Travail demandé ▸ Reproduisez à l'identique le passage de la critique de l'opéra « Guru » qui commence par les mots contenant « Dans cet opéra (sur » et se termine par « béates et fraternelles). ».

Un "Guru" d'Opéra à La Cuisine de Nice
Une île isolée, un Guru à la tête d'une communauté vouée à son culte, corps et âme (et biens) : l'histoire dans cet opéra semble tristement déjà connue, et pour cause, elle est inspirée de faits réels (le suicide collectif de 914 adeptes de la secte du ""Temple du peuple"" en 1978).
Dans cet opéra (sur un livret de Xavier Maurel), le personnage de Marie rejoint la secte pour tenter de détruire ce guru et d'empêcher le suicide collectif. Elle n'y parviendra pas et restera même seule, parmi les cadavres dont celui du guru). La mise en scène de Muriel Mayette-Holtz assistée par Ornella Bastoni ne recule pas devant la violence terrible du propos, représentant même une scène de viol sur Marie. Le jeu est intense, la manipulation mentale est montrée par des interactions terriblement éloquentes, les présences sont terrifiantes, dans leur violence (d'autant plus lorsqu'elle se cache sous des apparences faussement béates et fraternelles).
Le nombre de personnages sur la taille mesurée du plateau renforce l'effet de horde d'adeptes confinés, et la production immerge d'autant plus le spectateur dans cette impression que six adeptes entrent par le public.

Données recueillies ▸
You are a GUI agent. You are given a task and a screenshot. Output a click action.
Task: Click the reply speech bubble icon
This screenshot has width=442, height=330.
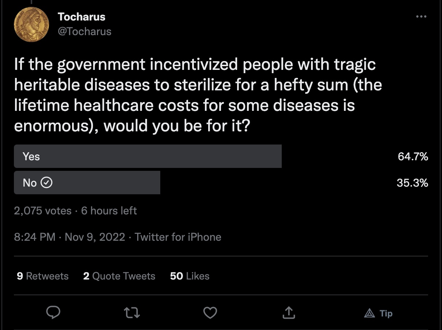tap(53, 312)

Corrigé ▸
Dans cet opéra (sur un livret de Xavier Maurel), le personnage de Marie rejoint la secte pour tenter de détruire ce guru et d'empêcher le suicide collectif. Elle n'y parviendra pas et restera même seule, parmi les cadavres dont celui du guru). La mise en scène de Muriel Mayette-Holtz assistée par Ornella Bastoni ne recule pas devant la violence terrible du propos, représentant même une scène de viol sur Marie. Le jeu est intense, la manipulation mentale est montrée par des interactions terriblement éloquentes, les présences sont terrifiantes, dans leur violence (d'autant plus lorsqu'elle se cache sous des apparences faussement béates et fraternelles).